Oh and Monday morning, it not only was bitter cold, but it started snowing! But the snow stopped in time for the funeral, and was big fluffy snow/didnt' amount to much (and now it's supposed to snow tomorrow, when my son and brother have to fly back.. worry).

But everything went very well. There wasn't a big turn out, but when you're almost 95, most of your family is gone, and even though it was a holiday here (Martin Luther King Day), it was a weekday and bitter cold, so it's a lot to ask of people (even Barbara bailed on going at the last minute, which I thought was stinky, after all the cups of tea I've given her - but she bailed on the wedding in Buffalo too so.. whatever). Two of my husband's sister's came (his brother was away, but they stopped by the house with cookies etc earlier). One of my husband's cousins came, brought a coffee cake and card, went to the cemetery and froze with us. My Mom's cousin and my Aunt (Mom's sister in law) and some of her kids came. One of my Dad's cousins came, who we only met at my Mom's funeral and showed up again - he looked so much like my Uncle Fred, definitely had family face and really nice guy.

I read my speech, my brother read his (a bit long, because he's a man of not few words, but from the heart and really beautiful). My Dad did a lot for my brother, helped and supported him his whole life, so my brother was very grateful. sigh.

And now it's supposed to snow tomorrow and I hope they can both fly home as scheduled!

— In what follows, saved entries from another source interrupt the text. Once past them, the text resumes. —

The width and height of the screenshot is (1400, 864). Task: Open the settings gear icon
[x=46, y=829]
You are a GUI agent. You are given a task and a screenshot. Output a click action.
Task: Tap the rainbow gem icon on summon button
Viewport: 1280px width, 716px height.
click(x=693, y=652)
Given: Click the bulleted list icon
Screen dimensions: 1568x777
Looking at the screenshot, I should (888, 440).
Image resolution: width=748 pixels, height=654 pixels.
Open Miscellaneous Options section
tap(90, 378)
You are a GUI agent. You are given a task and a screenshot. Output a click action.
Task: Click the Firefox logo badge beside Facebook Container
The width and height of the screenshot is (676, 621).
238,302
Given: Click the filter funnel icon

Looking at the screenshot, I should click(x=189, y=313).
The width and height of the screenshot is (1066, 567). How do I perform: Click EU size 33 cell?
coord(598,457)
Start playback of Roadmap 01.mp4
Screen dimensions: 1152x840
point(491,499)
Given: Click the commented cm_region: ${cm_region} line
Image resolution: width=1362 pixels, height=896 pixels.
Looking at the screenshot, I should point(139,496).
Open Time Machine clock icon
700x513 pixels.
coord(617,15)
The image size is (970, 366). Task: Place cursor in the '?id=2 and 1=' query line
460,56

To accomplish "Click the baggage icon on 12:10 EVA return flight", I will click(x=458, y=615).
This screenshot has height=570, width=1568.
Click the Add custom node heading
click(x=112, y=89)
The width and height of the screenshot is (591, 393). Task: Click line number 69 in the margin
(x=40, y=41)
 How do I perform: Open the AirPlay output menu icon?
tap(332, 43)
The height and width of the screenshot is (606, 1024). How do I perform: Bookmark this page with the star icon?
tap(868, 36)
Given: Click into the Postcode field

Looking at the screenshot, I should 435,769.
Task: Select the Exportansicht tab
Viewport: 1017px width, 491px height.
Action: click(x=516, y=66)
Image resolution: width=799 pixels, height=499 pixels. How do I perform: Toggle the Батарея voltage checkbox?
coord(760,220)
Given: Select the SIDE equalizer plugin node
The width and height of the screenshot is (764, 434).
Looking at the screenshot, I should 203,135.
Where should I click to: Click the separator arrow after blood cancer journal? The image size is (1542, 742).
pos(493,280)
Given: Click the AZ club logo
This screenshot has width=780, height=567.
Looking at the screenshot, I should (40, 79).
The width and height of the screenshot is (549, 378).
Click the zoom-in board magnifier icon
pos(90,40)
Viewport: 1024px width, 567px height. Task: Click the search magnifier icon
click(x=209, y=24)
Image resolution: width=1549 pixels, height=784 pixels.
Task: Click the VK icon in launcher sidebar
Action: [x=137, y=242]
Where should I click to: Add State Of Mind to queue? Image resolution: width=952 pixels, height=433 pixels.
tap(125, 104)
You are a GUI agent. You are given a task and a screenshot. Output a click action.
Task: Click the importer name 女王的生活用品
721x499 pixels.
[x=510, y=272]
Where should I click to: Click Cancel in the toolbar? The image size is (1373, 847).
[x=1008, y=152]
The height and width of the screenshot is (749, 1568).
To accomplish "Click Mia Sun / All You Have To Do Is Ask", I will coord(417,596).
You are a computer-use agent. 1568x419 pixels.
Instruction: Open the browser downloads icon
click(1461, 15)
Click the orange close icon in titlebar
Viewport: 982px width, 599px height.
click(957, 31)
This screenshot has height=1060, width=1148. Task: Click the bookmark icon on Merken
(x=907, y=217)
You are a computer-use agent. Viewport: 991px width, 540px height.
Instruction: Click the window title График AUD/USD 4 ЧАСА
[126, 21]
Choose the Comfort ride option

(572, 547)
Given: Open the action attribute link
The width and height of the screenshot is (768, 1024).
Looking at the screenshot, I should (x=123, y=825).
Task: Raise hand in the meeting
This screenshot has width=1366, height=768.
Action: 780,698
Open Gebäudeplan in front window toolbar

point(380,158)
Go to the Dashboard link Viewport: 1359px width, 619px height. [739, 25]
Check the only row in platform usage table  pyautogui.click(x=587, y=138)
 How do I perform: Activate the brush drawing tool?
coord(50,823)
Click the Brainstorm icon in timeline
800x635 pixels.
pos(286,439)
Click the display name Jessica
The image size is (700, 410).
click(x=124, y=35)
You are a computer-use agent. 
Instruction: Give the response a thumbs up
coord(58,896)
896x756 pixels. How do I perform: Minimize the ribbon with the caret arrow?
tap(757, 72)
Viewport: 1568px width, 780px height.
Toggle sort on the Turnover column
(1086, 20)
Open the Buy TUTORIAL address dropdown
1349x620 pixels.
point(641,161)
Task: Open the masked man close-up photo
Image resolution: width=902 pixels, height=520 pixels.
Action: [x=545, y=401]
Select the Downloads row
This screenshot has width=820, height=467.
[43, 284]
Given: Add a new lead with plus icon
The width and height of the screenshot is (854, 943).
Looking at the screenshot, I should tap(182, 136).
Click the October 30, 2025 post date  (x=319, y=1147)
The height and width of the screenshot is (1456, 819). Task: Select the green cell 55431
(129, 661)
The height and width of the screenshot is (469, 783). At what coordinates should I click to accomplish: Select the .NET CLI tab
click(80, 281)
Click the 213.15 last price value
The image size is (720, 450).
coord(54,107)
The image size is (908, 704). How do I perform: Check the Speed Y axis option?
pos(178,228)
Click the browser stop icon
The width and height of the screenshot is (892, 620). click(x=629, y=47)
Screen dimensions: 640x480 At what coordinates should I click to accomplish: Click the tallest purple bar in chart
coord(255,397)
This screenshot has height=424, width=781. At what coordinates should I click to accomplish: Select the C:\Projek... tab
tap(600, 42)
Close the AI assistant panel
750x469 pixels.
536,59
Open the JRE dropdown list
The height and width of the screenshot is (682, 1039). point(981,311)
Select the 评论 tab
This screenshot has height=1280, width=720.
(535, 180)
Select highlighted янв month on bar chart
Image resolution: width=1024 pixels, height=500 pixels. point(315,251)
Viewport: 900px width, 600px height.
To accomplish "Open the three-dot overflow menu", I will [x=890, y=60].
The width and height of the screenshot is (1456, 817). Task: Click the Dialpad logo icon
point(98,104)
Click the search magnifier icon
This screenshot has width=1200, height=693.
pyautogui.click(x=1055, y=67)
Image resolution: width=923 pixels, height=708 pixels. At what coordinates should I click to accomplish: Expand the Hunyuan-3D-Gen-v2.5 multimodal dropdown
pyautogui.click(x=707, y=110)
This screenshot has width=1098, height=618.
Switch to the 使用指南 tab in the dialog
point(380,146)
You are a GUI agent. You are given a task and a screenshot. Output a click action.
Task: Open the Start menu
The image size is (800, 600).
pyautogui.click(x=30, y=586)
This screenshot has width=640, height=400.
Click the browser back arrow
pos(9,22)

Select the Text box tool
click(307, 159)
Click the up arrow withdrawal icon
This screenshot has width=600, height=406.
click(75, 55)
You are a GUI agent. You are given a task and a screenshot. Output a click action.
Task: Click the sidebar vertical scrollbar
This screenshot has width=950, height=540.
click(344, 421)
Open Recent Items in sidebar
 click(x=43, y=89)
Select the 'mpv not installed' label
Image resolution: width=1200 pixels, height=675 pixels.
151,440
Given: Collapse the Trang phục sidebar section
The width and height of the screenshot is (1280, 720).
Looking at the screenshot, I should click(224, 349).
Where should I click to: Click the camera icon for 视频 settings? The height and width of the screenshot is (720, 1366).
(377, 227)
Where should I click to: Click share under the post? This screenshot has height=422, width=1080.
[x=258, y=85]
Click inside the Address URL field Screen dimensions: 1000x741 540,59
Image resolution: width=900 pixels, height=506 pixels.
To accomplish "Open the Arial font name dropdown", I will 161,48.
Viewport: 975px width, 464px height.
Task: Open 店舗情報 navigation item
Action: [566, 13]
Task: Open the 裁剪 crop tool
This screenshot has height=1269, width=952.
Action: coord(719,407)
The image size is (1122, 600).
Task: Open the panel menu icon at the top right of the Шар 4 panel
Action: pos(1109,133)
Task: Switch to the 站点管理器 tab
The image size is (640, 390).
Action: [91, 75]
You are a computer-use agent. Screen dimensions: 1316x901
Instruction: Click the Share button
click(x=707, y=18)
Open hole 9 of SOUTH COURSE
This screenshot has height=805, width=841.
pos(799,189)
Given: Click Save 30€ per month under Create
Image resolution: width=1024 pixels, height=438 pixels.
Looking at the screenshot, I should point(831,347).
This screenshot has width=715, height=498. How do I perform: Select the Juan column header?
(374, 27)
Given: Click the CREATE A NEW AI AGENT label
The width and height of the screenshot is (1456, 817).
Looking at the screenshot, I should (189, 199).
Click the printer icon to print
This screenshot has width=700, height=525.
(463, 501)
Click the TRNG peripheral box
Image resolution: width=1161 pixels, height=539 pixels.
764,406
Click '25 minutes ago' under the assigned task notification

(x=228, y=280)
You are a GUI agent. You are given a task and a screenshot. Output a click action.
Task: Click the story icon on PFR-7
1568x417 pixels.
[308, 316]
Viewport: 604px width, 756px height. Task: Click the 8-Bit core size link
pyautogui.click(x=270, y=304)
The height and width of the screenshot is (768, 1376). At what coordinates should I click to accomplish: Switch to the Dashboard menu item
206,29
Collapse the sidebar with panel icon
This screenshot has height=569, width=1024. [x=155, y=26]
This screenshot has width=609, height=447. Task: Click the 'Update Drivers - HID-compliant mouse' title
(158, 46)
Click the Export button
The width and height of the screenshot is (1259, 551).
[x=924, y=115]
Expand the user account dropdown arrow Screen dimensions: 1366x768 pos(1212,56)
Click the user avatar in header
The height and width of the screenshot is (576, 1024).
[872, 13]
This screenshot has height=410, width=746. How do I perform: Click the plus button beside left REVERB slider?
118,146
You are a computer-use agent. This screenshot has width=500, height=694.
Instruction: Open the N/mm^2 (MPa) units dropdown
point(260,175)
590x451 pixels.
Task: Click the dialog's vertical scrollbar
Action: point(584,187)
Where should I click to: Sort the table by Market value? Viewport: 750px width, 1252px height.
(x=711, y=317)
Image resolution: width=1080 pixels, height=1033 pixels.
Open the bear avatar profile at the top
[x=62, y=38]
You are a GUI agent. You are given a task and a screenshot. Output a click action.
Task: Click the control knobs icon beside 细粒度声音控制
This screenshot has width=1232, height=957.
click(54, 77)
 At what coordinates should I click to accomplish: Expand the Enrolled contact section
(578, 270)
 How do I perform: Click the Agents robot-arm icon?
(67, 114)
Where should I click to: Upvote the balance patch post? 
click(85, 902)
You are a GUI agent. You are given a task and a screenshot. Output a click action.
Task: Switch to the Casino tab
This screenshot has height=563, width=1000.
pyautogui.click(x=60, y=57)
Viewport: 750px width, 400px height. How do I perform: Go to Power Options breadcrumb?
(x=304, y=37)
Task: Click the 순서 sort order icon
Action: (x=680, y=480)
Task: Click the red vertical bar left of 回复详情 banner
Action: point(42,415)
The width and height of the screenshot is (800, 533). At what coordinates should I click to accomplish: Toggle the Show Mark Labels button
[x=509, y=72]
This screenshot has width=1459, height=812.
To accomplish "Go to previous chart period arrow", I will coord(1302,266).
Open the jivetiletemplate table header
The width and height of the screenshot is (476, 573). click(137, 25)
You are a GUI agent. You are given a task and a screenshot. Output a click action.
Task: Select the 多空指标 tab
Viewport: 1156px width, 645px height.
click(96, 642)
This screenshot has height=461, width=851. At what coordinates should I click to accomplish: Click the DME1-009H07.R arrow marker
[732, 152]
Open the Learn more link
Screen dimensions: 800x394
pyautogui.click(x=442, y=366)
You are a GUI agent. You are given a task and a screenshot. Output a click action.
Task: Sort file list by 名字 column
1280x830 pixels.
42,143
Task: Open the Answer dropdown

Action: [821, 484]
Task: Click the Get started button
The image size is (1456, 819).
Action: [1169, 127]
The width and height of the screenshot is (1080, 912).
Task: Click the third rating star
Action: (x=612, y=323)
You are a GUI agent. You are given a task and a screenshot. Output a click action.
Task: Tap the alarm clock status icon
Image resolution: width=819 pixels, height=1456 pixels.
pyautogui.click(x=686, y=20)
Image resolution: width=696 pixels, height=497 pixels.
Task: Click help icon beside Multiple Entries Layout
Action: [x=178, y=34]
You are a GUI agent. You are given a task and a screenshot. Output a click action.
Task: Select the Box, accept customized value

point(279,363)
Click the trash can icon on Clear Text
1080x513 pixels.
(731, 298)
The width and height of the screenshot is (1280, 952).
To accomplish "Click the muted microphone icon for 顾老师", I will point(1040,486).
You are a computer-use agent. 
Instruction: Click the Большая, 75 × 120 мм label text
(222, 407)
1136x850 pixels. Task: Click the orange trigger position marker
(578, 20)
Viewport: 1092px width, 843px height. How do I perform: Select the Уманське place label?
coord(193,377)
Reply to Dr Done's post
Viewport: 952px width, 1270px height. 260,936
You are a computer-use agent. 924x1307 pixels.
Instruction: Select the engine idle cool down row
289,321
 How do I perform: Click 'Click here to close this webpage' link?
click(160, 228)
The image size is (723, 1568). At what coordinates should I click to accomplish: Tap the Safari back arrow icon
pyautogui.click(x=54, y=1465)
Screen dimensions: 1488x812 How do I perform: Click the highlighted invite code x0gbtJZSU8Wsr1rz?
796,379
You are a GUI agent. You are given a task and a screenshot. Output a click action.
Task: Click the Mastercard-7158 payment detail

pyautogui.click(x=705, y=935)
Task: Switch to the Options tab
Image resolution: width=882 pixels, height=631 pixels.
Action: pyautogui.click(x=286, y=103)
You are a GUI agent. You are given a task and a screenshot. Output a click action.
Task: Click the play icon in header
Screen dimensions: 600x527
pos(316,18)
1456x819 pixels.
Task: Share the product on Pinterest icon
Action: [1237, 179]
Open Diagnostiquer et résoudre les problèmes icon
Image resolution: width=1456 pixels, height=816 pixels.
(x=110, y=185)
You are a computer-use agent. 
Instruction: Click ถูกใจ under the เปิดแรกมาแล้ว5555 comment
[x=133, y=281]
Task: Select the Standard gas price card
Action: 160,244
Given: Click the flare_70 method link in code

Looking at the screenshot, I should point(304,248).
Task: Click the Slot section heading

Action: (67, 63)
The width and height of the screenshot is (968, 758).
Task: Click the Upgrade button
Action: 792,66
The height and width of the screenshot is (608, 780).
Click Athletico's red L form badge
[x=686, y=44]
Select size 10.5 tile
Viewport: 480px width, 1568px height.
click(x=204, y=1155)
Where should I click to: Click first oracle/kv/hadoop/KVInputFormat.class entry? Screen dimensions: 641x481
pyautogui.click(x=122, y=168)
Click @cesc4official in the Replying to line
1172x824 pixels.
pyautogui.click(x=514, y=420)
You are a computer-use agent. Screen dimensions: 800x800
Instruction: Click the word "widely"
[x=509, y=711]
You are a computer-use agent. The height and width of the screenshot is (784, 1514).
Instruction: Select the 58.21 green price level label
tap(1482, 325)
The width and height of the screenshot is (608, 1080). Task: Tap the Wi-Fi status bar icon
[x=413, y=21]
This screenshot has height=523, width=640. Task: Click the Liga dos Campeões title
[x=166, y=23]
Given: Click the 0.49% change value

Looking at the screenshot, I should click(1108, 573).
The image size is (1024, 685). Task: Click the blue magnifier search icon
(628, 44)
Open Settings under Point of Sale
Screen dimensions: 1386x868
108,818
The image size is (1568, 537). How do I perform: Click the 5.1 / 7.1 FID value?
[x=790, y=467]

Thanks for your sympathies, my friends! Dad did live a good long life, on his own terms, and I think he would have been pleased to see his plans carried out and be honors. Oh, they had military honors because he's a veteran too - two poor Army soldiers in dress uniform freezing their butts off in the cold, played Taps, saluted, folded the flag and presented it to me - it was beautiful and really moving.

So good to have my son home; I think it's a good break for him from all his responsibilities at home, too. And good to spend some time with my brother (even though he wears me out/gets on my last nerve - lol).